Both contain semaglutide, but they are FDA-approved for different indications. Ozempic (up to 2mg) is approved for type 2 diabetes management and cardiovascular risk reduction. Wegovy (up to 2.4mg) is approved for chronic weight management. The distinction directly affects insurance coverage, maximum dose, and prescribing eligibility — and the two are not interchangeable through most pharmacies.
Do I need a prescription for semaglutide or tirzepatide?
Yes. Semaglutide and tirzepatide are prescription-only medications in the United States and most countries. They require evaluation and a prescription from a licensed healthcare provider. Compounded versions have been available through telehealth platforms, but these are not FDA-approved and carry different regulatory and quality considerations.

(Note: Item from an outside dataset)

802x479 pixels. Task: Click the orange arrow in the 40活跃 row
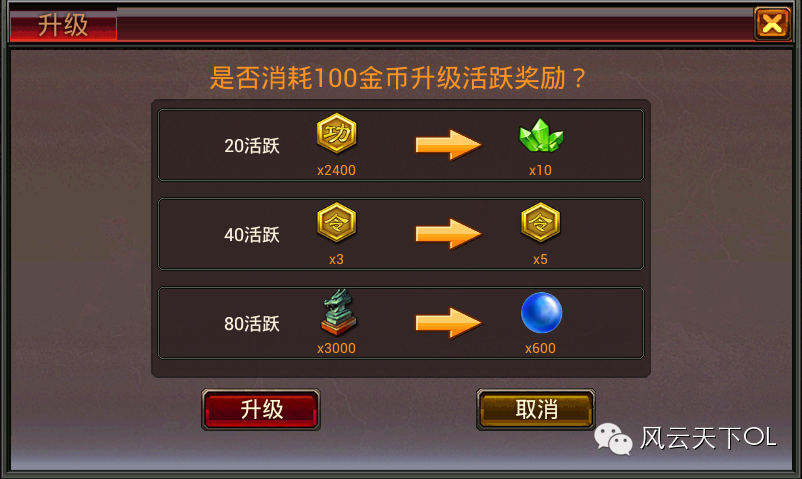coord(448,234)
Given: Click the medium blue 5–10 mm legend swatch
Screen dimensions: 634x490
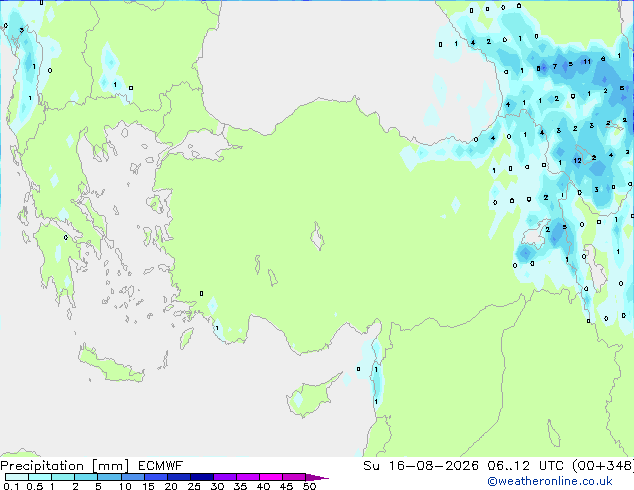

How long does it take to see results on GLP-1 medications?
Appetite changes are typically noticed in weeks 1-2. Meaningful weight loss (5-10% of body weight) generally occurs by weeks 12-20. Clinical trial results are measured at 68-72 weeks. The dose escalation schedule means the first 16-20 weeks are primarily about building tolerance, not maximum efficacy. Individual response varies significantly.
What happens when you stop taking a GLP-1 medication?
Most people regain a significant portion of lost weight within 12 months of stopping. Discontinuation studies show that the compensatory hunger and metabolic changes that GLP-1 medications suppress tend to return when the medication is withdrawn. Many clinicians now frame these as long-term treatments — similar to antihypertensives — rather than short-term interventions.
Not medical advice. This guide is for general education only. GLP-1 medications, dosing, and treatment suitability are decisions for you and a licensed clinician who knows your full medical history.